Para
decirlo de una vez: Las horas claras, de Jacqueline Goldberg, no es una novela, pero tampoco un largo poema en prosa
ni un conjunto de textos poéticos organizados en torno de un motivo específico.
Antes bien, se trata de un relato, en la línea de Seda, de Alessandro Baricco, o de ciertas piezas de Juan Carlos
Onetti (La cara de la desgracia, Tan triste como ella) en el que el
argumento narrativo descansa en un hecho único que copa los tenues sucesos de
un personaje singular. Relato, no cuento ni novela breve.
En
América Latina no suelen diferenciarse estas estructuras, de allí que hay
ediciones de ciertos relatos (perdonen la tediosa repetición) del mencionado
Onetti en las cuales se los agrupa como novelas cortas (caso Monte Ávila, 1968)

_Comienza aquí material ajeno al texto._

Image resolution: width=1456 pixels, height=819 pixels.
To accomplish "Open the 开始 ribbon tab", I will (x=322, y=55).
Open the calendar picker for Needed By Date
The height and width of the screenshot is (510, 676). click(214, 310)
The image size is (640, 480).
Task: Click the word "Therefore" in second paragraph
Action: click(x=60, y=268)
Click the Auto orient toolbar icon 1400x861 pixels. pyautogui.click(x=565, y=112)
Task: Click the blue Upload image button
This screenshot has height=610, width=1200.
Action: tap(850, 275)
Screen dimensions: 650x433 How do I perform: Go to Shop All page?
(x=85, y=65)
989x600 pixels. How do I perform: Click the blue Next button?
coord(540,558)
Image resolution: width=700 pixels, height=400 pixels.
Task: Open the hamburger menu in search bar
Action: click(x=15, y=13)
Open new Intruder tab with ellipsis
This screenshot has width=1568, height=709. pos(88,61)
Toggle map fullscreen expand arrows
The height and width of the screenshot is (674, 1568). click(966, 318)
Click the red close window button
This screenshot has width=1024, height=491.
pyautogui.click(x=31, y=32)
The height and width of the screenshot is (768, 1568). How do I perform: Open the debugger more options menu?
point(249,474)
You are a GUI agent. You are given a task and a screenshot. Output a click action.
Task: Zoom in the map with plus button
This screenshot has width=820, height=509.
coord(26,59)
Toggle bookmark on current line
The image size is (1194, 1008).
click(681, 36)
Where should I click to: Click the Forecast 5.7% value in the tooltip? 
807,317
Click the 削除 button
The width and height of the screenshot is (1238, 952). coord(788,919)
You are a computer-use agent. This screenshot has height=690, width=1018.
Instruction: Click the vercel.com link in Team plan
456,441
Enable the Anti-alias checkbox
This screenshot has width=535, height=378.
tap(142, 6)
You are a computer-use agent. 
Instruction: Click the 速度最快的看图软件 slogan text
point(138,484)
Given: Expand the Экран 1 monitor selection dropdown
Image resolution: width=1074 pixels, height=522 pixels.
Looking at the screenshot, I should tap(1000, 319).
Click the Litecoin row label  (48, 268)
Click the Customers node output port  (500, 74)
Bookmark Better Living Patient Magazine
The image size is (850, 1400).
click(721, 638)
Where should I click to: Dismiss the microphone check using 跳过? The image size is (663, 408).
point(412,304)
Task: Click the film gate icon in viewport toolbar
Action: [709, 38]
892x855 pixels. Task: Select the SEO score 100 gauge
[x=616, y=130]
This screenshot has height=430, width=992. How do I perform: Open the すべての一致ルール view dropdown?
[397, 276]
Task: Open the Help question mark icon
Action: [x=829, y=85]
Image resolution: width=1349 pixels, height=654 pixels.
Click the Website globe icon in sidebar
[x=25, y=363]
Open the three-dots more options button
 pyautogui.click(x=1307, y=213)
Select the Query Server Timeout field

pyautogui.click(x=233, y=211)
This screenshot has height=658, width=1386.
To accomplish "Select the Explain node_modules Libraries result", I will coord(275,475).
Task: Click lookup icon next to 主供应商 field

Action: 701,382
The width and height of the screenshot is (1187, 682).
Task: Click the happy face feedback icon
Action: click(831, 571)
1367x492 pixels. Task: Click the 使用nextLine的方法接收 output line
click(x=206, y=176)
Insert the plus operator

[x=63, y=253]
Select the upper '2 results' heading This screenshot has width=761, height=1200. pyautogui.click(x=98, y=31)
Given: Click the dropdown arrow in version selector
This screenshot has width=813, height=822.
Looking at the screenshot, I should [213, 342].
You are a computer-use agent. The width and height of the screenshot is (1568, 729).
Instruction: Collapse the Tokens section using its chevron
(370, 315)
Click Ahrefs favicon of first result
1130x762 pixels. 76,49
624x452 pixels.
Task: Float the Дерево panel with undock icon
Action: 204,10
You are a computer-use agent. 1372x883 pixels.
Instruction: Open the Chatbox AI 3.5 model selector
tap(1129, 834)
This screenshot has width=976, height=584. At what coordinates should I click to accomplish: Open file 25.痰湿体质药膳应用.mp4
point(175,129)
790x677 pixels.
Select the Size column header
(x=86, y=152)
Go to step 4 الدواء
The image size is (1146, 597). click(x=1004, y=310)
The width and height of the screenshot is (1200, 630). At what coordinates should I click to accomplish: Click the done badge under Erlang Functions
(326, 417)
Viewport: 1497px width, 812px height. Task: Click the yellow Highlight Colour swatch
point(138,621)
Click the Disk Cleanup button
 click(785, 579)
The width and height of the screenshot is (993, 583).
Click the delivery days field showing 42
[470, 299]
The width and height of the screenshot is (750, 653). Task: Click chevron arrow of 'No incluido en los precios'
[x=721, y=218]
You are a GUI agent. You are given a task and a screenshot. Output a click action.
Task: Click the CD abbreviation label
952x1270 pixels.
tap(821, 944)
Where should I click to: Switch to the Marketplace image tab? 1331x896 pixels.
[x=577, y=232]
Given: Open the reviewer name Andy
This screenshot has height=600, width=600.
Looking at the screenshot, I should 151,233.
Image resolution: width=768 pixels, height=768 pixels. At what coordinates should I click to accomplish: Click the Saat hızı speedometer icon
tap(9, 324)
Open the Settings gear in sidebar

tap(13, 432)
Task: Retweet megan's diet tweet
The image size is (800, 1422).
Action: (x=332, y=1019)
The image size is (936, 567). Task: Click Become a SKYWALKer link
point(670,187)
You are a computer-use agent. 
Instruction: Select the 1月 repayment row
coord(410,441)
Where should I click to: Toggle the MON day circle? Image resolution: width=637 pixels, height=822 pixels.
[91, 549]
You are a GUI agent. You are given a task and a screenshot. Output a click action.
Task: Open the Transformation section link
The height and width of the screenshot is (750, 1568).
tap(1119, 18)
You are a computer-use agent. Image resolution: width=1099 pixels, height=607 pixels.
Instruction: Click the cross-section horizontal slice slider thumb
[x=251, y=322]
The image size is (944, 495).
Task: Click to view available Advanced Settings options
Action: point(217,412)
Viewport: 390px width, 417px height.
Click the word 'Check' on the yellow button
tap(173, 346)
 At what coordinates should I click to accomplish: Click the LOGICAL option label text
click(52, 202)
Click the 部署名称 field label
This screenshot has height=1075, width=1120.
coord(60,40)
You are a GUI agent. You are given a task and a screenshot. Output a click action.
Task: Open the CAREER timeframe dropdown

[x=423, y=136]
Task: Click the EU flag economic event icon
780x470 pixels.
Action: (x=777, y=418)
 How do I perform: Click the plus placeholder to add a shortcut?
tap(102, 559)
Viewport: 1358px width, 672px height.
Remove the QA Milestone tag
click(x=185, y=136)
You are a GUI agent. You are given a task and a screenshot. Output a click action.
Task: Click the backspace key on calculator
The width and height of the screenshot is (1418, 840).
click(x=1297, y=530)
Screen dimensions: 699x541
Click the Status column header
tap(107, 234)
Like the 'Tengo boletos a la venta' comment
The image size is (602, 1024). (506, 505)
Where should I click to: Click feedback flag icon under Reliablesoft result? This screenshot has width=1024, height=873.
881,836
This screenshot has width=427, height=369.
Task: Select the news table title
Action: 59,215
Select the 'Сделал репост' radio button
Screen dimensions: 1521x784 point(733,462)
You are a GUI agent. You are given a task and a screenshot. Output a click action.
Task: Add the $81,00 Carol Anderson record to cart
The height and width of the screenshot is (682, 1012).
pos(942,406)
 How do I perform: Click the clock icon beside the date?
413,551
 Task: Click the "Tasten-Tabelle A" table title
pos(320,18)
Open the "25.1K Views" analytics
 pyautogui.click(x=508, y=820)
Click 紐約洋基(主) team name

o como cuentos (Alfaguara, 1994). Es frecuente, asimismo, que los términos
“cuento” y “relato” se manejen como sinónimos, obviando los rasgos
diferenciadores que en Francia, por ejemplo, constituyen marcas decisorias al
momento de cualquier análisis literario. Estas precisiones, lo admito, sólo
interesan a los especialistas, pues al lector común poco importa saber si está
ante una u otra forma discursiva, atenazado como se halla por la tersa
luminosidad de los párrafos de Goldberg.
Las horas claras obtuvo el Premio XII del Concurso
Anual Transgenérico de la
Sociedad de Amigos de la Cultura Urbana en 2012 y fue
publicado por ese organismo el año siguiente. El veredicto del jurado señala: “En
definitiva, es un extrañísimo, hermoso e inclasificable híbrido que une poesía,
historia y novela” (p. 157). Debo insistir: es un relato, sin duda
“hermosísimo”, escrito en una plástica prosa donde se narran unos mínimos
acontecimientos con base en un objeto del mundo real: la Villa Saboye , sita en las
afueras de París. Me excuso de nuevo: no es un “extrañísimo (…) híbrido”: es
una narración escrita con una alta consciencia de la lengua del tipo de las
que, a fines de la segunda década del siglo XX, nos presentó Ramos Sucre en sus
títulos ya canónicos (algunas lecturas críticas sitúan esos trabajos en el área
del minicuento) o cercana a las composiciones del olvidado Hernando Track,
entre otros vínculos.
Eugénie Thellier de la Neuville , de casada
Madame Savoye, se obsesiona con la construcción de una casa en la zona de
Poissy, sitio ahora reconocido porque allí se ubica el edificio representado en
el libro (hoy museo), el cual conserva parte del legado del arquitecto Le
Corbusier, quien resulta diseñador –el dato es cierto– de aquella obra de
mampostería. Esa obsesión es lo que activa la maquinaria ficcional, de modo que
todo parece converger en los padecimientos de los techos y paredes de la
vivienda, de sus ventanales y puertas. En realidad, ese domicilio de temporada
es el frente visible de una profunda herida espiritual aún abierta en Madame
Saboye desde los tiempos cuando juntaba hongos en el campo: una seta causó la
muerte de su amiga Georgette; Eugénia tenía diez años. A partir de entonces su vida
se convierte en un mero durar (¿la muerte como temprano descubrimiento de la
nada?), cuyo sentido último se materializa en los efectos que la intemperie
(sobre todo la lluvia) y la historia europea del período 1888-1969, telón de
fondo para el desarrollo de la anécdota, producen en la Villa. Una mentira que
enmascara el vacío de una existencia asida a una cosa inanimada y, no obstante,
llena de memoria.
Con Las horas claras, Jacqueline Goldberg alcanza un nítido dominio de
la materia narrativa y nos recuerda que la literatura es, ante todo, lenguaje;
digo una redundancia, claro. Pero sí: lenguaje.